• [Aim of the task] Pull out every line in the data that has the string "flag" in it.

*** Source data ***

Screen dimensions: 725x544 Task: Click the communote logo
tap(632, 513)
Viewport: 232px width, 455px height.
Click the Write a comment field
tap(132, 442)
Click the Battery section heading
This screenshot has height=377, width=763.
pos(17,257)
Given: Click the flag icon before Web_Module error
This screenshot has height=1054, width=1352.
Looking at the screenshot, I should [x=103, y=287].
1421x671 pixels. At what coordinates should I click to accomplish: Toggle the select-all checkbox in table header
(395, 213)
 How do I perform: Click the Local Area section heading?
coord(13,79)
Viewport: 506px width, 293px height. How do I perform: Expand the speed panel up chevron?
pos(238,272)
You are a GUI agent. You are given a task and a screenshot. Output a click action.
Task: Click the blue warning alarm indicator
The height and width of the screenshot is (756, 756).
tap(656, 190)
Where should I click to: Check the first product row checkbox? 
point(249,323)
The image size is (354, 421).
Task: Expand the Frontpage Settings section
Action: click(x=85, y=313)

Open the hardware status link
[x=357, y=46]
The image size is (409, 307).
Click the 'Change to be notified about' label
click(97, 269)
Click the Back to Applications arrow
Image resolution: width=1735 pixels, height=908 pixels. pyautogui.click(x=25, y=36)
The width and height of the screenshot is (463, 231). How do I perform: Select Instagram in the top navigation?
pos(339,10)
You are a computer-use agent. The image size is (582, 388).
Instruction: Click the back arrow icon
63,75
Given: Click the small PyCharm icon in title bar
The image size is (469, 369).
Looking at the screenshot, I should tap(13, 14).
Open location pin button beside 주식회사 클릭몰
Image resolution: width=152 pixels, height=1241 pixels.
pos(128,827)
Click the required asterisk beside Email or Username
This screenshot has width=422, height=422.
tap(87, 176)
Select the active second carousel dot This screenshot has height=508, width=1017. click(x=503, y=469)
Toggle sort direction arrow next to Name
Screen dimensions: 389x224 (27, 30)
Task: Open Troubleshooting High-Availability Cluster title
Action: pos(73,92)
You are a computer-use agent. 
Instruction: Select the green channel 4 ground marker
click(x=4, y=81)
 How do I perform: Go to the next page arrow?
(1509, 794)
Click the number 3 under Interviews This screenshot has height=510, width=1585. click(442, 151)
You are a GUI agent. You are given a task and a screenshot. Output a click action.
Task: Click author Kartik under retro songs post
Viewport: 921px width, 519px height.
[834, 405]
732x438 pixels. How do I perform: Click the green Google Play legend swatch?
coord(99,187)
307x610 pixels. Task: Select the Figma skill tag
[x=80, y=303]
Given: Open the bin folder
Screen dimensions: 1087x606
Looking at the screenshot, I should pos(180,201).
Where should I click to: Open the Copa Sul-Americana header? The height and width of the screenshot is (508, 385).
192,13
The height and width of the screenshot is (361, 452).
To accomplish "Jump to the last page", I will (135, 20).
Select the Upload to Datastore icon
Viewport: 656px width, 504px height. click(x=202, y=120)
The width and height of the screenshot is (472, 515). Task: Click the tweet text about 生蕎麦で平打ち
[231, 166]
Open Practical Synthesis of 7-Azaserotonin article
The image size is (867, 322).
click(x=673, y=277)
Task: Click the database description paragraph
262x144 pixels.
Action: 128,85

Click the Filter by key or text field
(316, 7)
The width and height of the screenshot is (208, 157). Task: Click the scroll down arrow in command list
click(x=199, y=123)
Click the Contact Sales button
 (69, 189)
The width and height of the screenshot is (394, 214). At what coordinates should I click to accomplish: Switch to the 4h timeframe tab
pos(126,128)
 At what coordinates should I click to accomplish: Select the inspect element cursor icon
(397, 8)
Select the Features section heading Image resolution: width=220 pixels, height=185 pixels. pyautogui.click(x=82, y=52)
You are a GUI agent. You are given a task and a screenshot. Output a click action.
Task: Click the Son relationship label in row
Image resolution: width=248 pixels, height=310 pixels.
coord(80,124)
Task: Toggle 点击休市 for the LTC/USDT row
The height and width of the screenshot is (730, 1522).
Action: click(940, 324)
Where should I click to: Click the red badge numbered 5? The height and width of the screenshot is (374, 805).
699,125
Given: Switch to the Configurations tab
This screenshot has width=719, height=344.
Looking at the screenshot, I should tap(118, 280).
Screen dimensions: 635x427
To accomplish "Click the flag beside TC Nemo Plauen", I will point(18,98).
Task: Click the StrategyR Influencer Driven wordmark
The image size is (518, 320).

*** End of Source data ***

• [Finished exercise]
Given: Click the flag icon before Web_Module error
To accomplish "Click the flag beside TC Nemo Plauen", I will point(18,98).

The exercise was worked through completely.